Isaías 1.13-15

Isaías 1.13-15

A relação entre os comunicantes é que determina a cada momento a verdade das proposições, dos processos de comunicação que são o substrato dos textos bíblicos. Verdade, mais que atributo cognitivo, é a encarnação desses atributos em caminhos de vida. Trazer ofertas ou não, não é a questão principal. A questão principal é a verdade vivencial que acompanha ou não tais ofertas. Quando a oferta apresentada é “oferta de ilusão”, a palavra divina é: “Parem de trazer” tais ofertas (Isaías 1.13). 

Há coisas que jamais se deveria misturar. Aqui está o foco no qual convergem as frases anteriores. “Iniquidade com culto religioso”, diz o Senhor, “não posso aturar isso” (1.13). A palavra áven (“iniquidade”) está associada ao mau uso do poder, em sentido amplo. A percepção de poder se instala no coração e se expressa em palavras e ações. No contexto, ela aponta para manipulações do religioso por detentores de poder econômico e político. De alguma forma essas manipulações, como também a própria ambição de poder, correspondem a desejos do povo. Que assim se deixa seduzir e peca junto. Governantes foram avaliados negativamente por seus pecados, e por terem levado o povo a participar desses pecados.

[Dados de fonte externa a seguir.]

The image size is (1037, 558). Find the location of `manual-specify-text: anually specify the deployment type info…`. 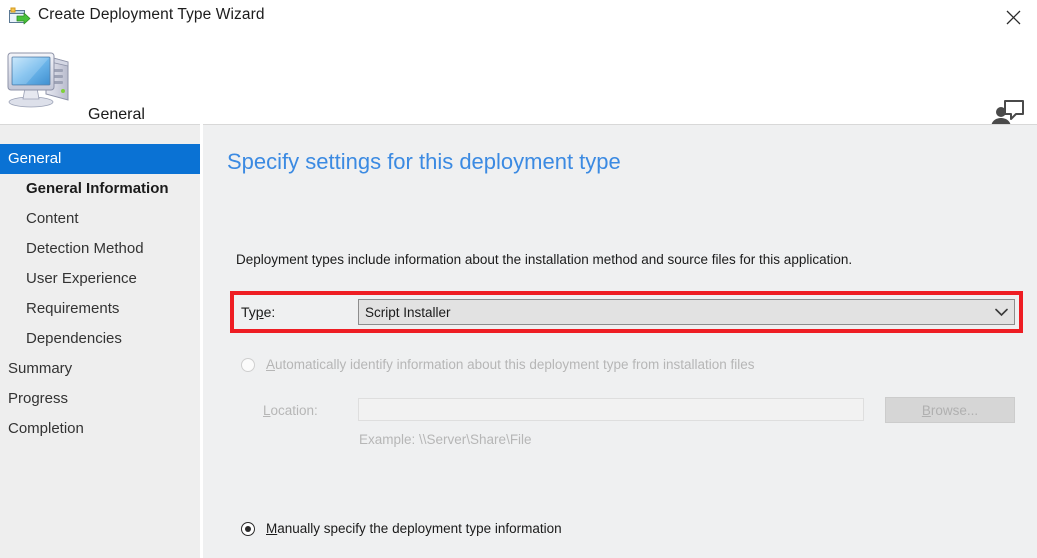

manual-specify-text: anually specify the deployment type info… is located at coordinates (420, 528).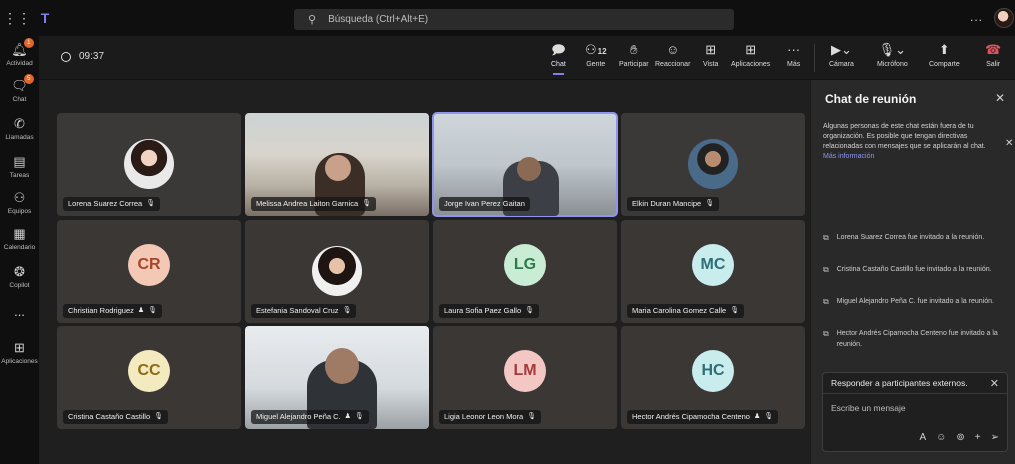 The height and width of the screenshot is (464, 1015). Describe the element at coordinates (112, 204) in the screenshot. I see `participant-nametag: Lorena Suarez Correa 🎙︎` at that location.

Quando vida e culto destoam, o próprio culto se torna “odioso” a Deus (Isaías 1.14). Ele deixa de ser uma torá (“instrução”) e passa a ser uma toráh (“fardo”). O incenso que acompanha e representa as orações, se torna “incenso abominável” (1.13). “Quando vocês me levantam as mãos em oração, tapo os meus olhos. Mesmo que multipliquem orações, não as escuto” (1.15). E agora vem a razão dessa inconformidade: “As mãos de vocês estão cheias de sangue” (1.15).

Que significa isso? Se se perguntasse aos participantes do culto individualmente, se têm consciência de que as mãos que elevam a Deus em oração estão manchadas de sangue, provavelmente a grande maioria negaria, talvez com veemência. Aqui se encontra um importante fator de dissonância entre o modo como pessoalmente vemos a nós próprios, e o modo como Deus nos vê. Chamar a atenção para essa dissonância é um dos focos da profecia bíblica. 

Mãos manchadas de sangue podem significar mais do que matar alguém diretamente. Há maneiras de contribuir indiretamente para a morte de pessoas. Quando inocentes são mortos por não terem acesso a recursos básicos, isso traz alguma forma de culpa a todos que direta ou indiretamente dela participam. É uma culpa objetiva, real, mesmo que não haja sentimentos subjetivos que lhe correspondam. O quanto isso é hediondo aos olhos de Deus, pudemos ver em 2 Reis 24.4: Jerusalém estava “cheia de sangue inocente”, por isso o povo de Deus foi rejeitado. E por isso também seu culto está sendo rejeitado.